PROBLEM TO SOLVE:
Copy exactly, and only, the lines from the one containing "[Một thời Tuổi Trẻ Chủ Nhật] (501, 1781)" through the last line of the records below.

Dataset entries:

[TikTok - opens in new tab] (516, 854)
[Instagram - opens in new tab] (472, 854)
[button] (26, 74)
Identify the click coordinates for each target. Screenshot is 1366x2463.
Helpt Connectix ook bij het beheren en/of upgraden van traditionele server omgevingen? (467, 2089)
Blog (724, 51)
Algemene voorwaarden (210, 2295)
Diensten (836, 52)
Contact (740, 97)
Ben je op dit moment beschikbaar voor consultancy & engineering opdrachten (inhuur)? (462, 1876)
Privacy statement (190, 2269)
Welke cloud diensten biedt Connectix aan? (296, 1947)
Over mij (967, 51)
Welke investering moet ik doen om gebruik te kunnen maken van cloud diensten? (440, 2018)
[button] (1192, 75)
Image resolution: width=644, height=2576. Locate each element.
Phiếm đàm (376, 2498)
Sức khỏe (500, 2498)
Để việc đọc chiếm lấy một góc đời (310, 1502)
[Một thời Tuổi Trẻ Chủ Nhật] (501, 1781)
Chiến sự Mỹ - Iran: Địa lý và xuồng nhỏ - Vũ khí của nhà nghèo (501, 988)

RESPONSE:
[Một thời Tuổi Trẻ Chủ Nhật] (501, 1781)
Chiến sự Mỹ - Iran: Địa lý và xuồng nhỏ - Vũ khí của nhà nghèo (501, 988)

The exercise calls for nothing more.